EXERCISE INSTRUCTIONS –
The entries are to be reproduced word for word, with all images left out.

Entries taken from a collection
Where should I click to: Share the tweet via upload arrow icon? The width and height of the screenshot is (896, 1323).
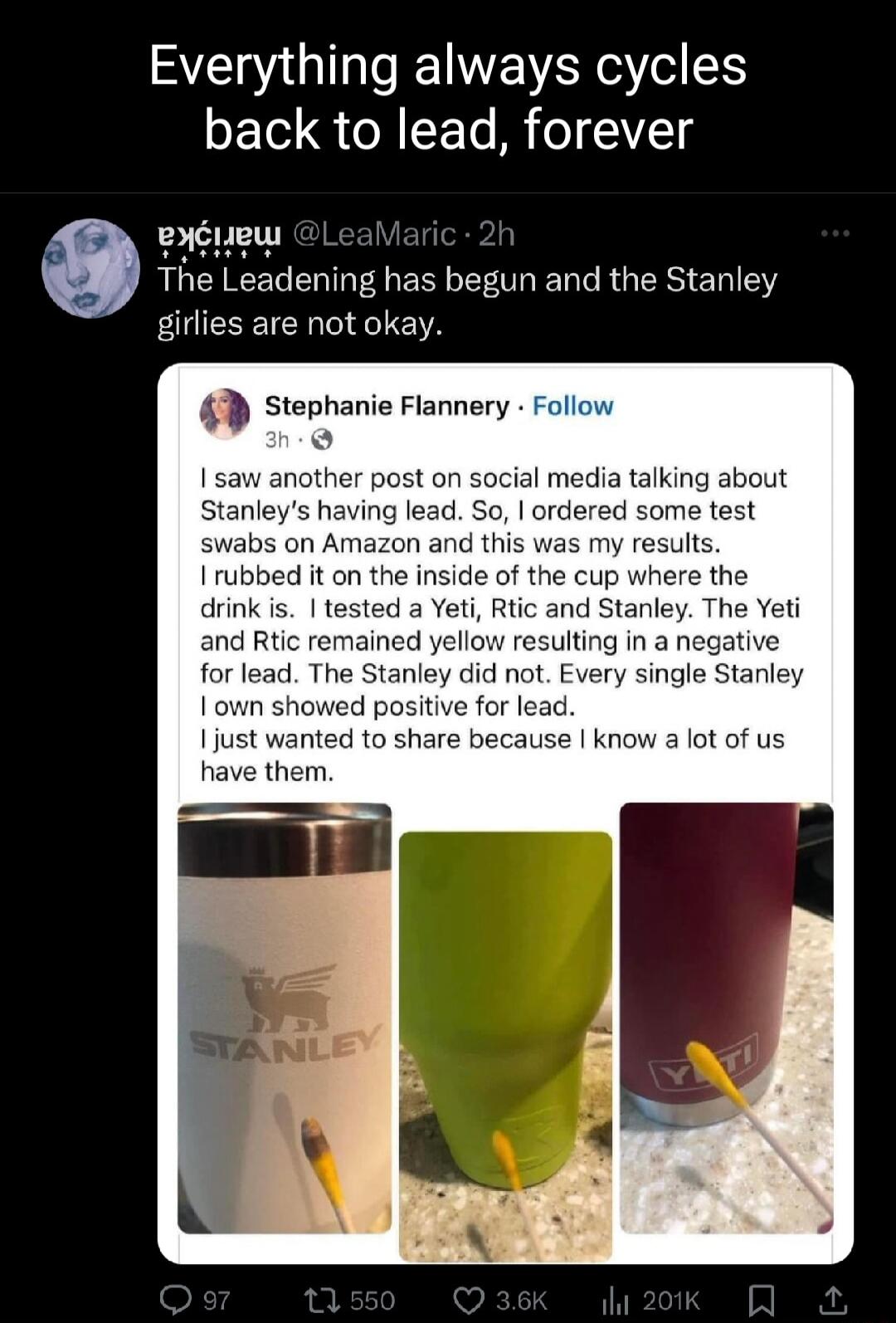click(x=833, y=1299)
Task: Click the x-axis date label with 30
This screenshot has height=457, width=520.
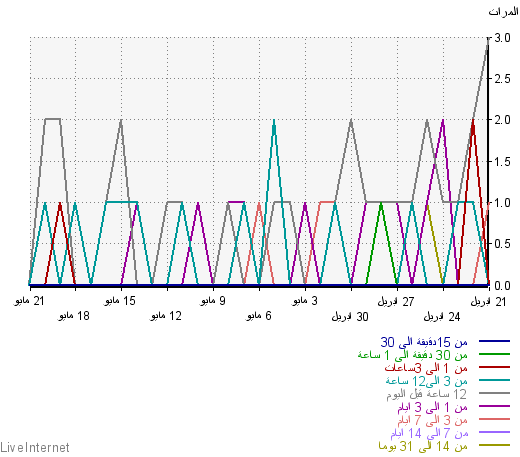Action: point(350,316)
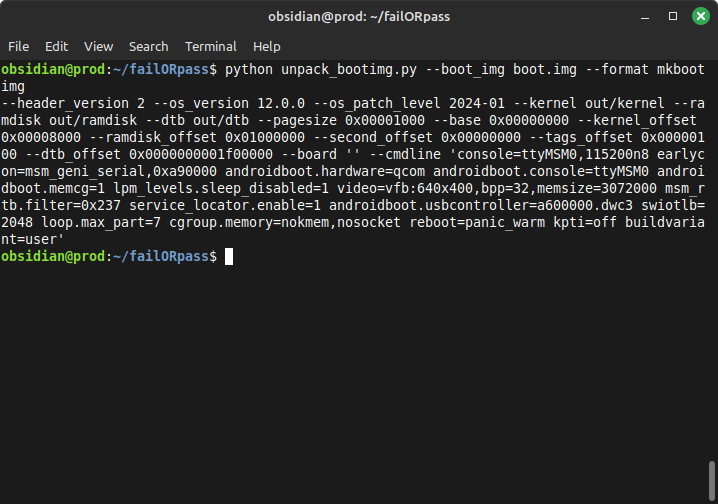Click service_locator.enable=1 in the output
The height and width of the screenshot is (504, 718).
click(x=188, y=206)
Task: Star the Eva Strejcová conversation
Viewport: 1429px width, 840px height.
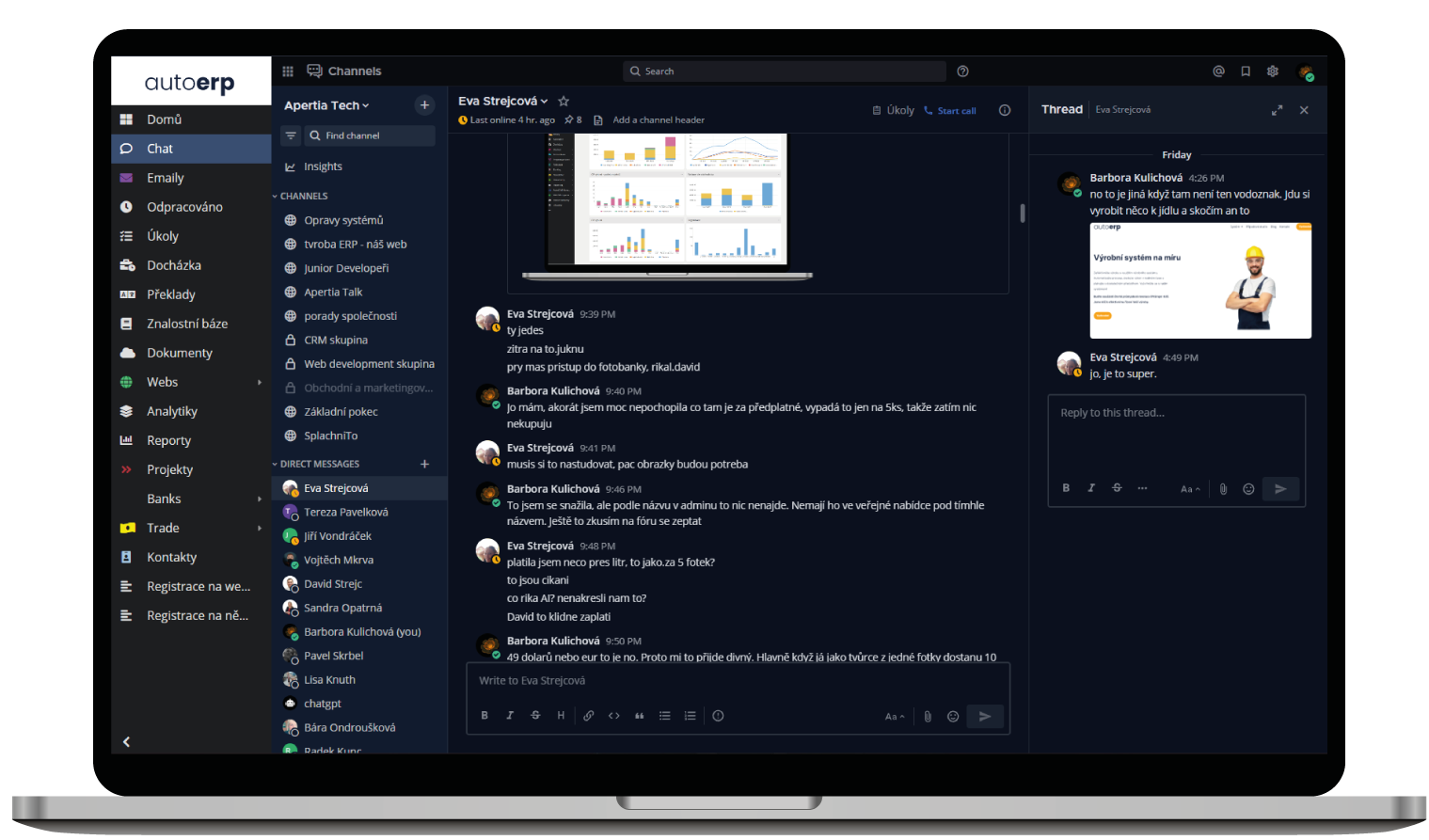Action: 562,101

COMPLETED TASK –
Where should I click to: Share the tweet via upload arrow icon? The width and height of the screenshot is (896, 1323).
click(x=833, y=1299)
Task: Click the x-axis date label with 30
This screenshot has height=457, width=520.
Action: point(350,316)
Click service_locator.enable=1 in the output
The height and width of the screenshot is (504, 718).
click(x=188, y=206)
Task: Star the Eva Strejcová conversation
Viewport: 1429px width, 840px height.
Action: 562,101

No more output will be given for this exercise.